If you want to know more about me, I should probably take you back to where it all began with a few true confessions. First, one of my most vivid childhood memories is when my parents passed down a rule: I was not allowed to sing or read at the dinner table. Apparently, it was more important for me to interact with my family than it was to read just one more page. When they grounded me, it was from reading. This just in, my parents are no fools – they knew what would provide the best disincentive for my misbehaving. During these times of grounding, I would scrawl angry messages about how I had to give up my book when I was right at the good part and how my parental unit was ruining my life. When I wanted to get out of doing the dishes after a particularly trying day (because growing up is hard to do), I’d sneak away and read the book I had stashed between the towels under the bathroom sink. And while most creatures hibernate during the winter, my favorite summer vacation pastime was to hole up in my room, stomach-down on my bed and read book after book.
It’s clear that books and I go way back.
Long before the Harry Potter books taught me the best way to dispose of a bogart, The Monster at the End of the Book showed me that humor dispels the things we fear most.
As a middle-grader, my beloved American Girl books helped me experience the past in a way that stuck with me far more than any history class I’ve ever taken. Pippi Longstocking painted a whimsical picture of a life very different than my own…I may or may not have tested sleeping with my feet on my pillow before deciding that it wasn’t for me.
When I was in high school, Atonement Child made me think by brilliantly assigning a beloved character to a stereotypical political issue. And Little Women gave me an inside look at a family during World War II and made me feel life through the perspectives of each vastly different sister.

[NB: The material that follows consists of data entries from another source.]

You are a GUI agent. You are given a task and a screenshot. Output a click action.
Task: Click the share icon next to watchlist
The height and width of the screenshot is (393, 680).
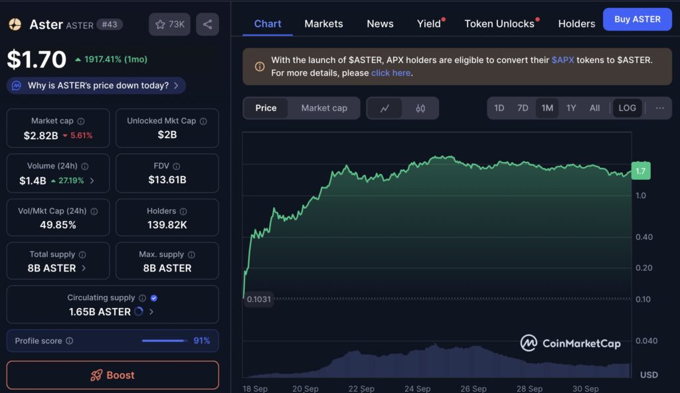point(207,25)
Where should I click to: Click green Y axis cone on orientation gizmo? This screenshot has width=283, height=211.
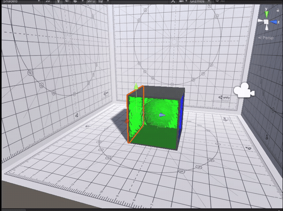[x=267, y=14]
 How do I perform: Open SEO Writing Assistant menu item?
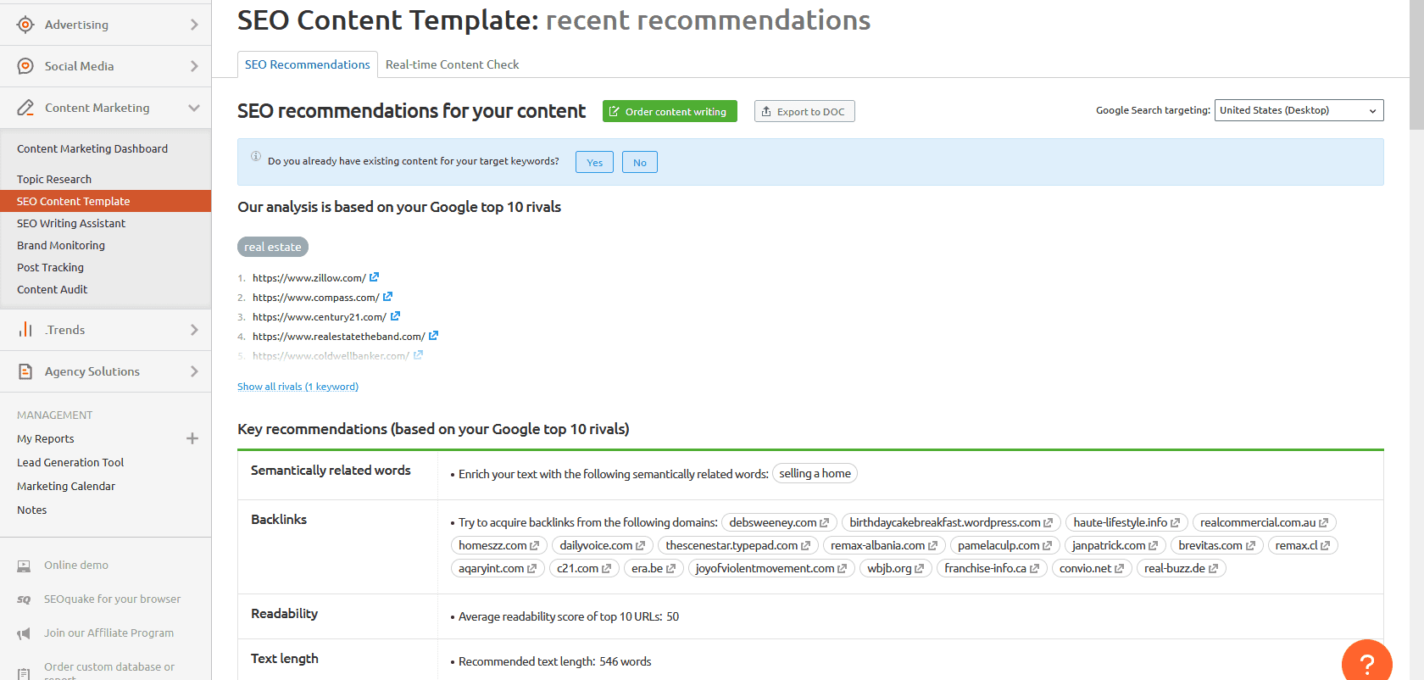(x=71, y=223)
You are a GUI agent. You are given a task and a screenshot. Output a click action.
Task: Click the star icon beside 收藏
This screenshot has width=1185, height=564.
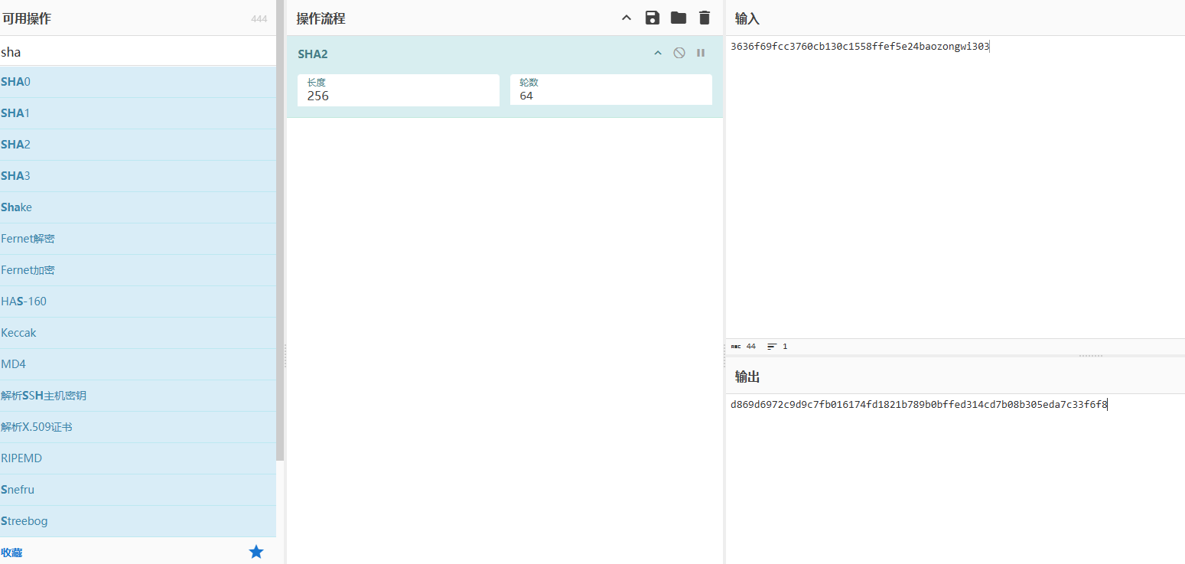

As an adult, I worked for over eight years as a marketer at an imprint of a big four publisher, so you can imagine how that expanded my sphere of reading influence. I couldn’t even begin to name all of the books that are currently shaping and sharpening me, but I will say that Daring Greatly and Rising Strong by Brene Brown top the list. And The Language of Flowers. And The Help. And…you get the picture.
My life has been, is being, and will continue to be marked by books. A Bookmarked Life is a way to share the journey with reading friends.